Lübnanlı uzmanlar, Trablus’ta son günlerde yaşanan kanlı çatışmaları ve kaçırma eylemlerini Suriye yönetiminin krizi Lübnan’a taşıma çabası olarak değerlendiriyor.
Uzmanlar, Mikdad aşireti üyelerinden kaçırma eylemlerine bulaşanların mahkemelere sevk edilmesinin gerekliliğine vurgu yaptı. Bu meselede gevşek davranılmasının devlet organlarının yıkımına neden olabileceği uyarısı yapıldı. Trablus’ta özellikle son günlerde Esed rejimi yanlıları ile karşıtları arasında kanlı çatışmalar yaşanmıştı.
※
Kısa görev 1: Görev verilerindeki satırlardan "Task: Open the Journal tab" ifadesini içeren satırdan başlayıp satırların sonuna kadar uzanan bölümü, iki ucu da dahil ederek kelimesi kelimesine yeniden yazın. Resimleri cevaba almayın.
※
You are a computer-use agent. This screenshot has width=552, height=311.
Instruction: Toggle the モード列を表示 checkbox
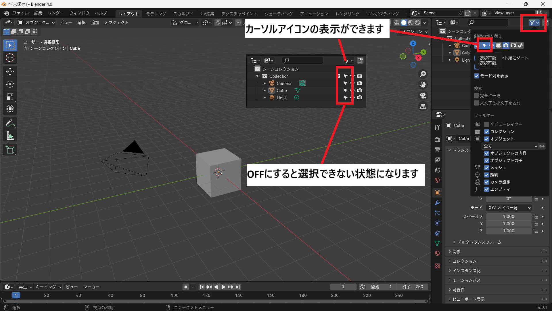click(477, 76)
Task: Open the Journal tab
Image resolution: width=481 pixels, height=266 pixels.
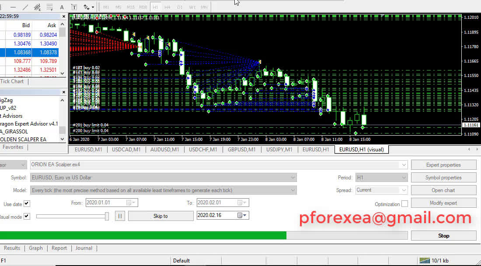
※
Kısa görev 2: Okuma parçasına göre uzmanlar, Mikdad aşiretinin kaçırma eylemlerine bulaşan üyeleri hakkında neyin gerekli olduğunu vurguladı?

Yazılı cevap 1:
Task: Open the Journal tab
Image resolution: width=481 pixels, height=266 pixels.

Yazılı cevap 2: Bu kişilerin mahkemelere sevk edilmesinin gerekli olduğunu vurguladılar.